Diabetes is the cause of over 40 per cent of kidney failure cases, and is the most common cause of ESKD (end stage kidney disease) which is the fifth and end stage of diabetic neuropathy. Do bear in mind that not all diabetic patients automatically progress on to ESKD.
When a person has either type 1 or type 2 diabetes, there is a chance of progressing on to a disease called diabetic nephropathy or diabetic kidney disease.
Diabetic nephropathy is a progressive kidney disease, with the risk increasing during the lifespan of the disease, coupled with other risk factors like a family history of kidney disease and high blood pressure.
The disease affects the efficiency of your kidneys to remove waste products and extra fluid from your body system. Damaged kidneys will lead to high blood pressure. It slowly damages the kidneys delicate filtering system over the years. ESKD is a life-threatening condition leaving a patient with 2 options which are either dialysis or a kidney transplant.
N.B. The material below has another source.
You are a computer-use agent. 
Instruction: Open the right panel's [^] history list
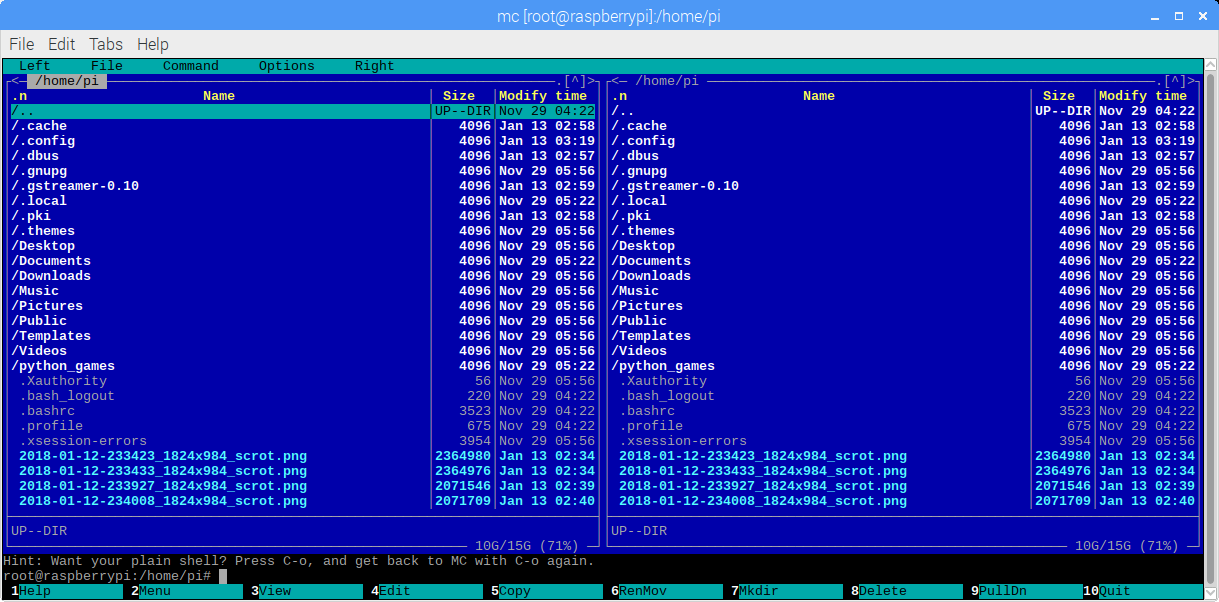(x=1175, y=81)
Early intervention with proper medical treatment can slow down or halt the progression of diabetic nephropathy, as it progresses slowly. However, kidney damage in the initial stage does not have noticeable symptoms, and normally becomes apparent when a patient is in the later stages of chronic kidney disease.
In later stages, diabetic nephropathy displays the following signs and symptoms:
- uncontrollable blood pressure
- swelling in the extremities, i.e., arms and legs
- increased need to urinate
- reduced need for insulin (diabetic medication)
- loss of appetite
- itchy skin
- nausea or vomiting
- protein in urine
As diabetic nephropathy progresses slowly, complications will develop gradually over months or years, some of which are:
- hyperkalemia – a rise in potassium levels in the blood
- cardiovascular disease which could possibly lead to a stroke
- anemia – lack of healthy red blood cells
- fluid retention in the extremities or lungs
- high blood pressure
- retinal damage (diabetic retinopathy)
- nerve damage resulting in foot sores, or ed (erectile dysfunction)
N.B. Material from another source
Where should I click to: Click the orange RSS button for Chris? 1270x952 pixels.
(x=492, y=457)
- ESKD (end stage kidney disease)
Your doctor will be able to offer treatments according to the severity of your diabetic nephropathy, the first being to treat and control your diabetes and hypertension if you have it.
Three treatment options which are currently available are medications, kidney dialysis and kidney transplant. In the pipeline though not approved yet, is treatment being developed using regenerative medicine, e.g., stem cell therapy.
Prevention of diabetic nephropathy:
Assuming you are a diabetic, here are a few suggestions to possibly reduce your risk of developing diabetic nephropathy:
- Ensure your diabetes is under control – effective treatment and medication may prevent the onset of diabetic nephropathy.
- Control high blood pressure – consult your doctor on how best you can control your blood pressure.
- OTC (over the counter) prescriptions – certain pain relivers can lead to kidney damage for patients suffering from diabetic nephropathy. Get your doctor’s clearance before taking OTC prescriptions.
- Maintain a healthy lifestyle – talk to your doctor who may refer you to a dietician who can provide proper dietary information.
- Weight control – if you are already at a healthy weight level, take steps to draw up a daily exercise plan to maintain it. If you are overweight, discuss this with your doctor or dietician who can draw up a diet plan according to your caloric intake requirements.
- Give up smoking – research has shown cigarette smoking does cause damage to your kidneys, and worsen or speed up existing kidney damage. Your doctor can put you on medication, or put you in touch with counsellors and support groups to help you give up this bad habit.
This is a very basic and simplified summary on diabetic nephropathy. Readers, especially diabetic patients, are advised to consult your medical practitioner for proper diagnosis, treatment options, etc.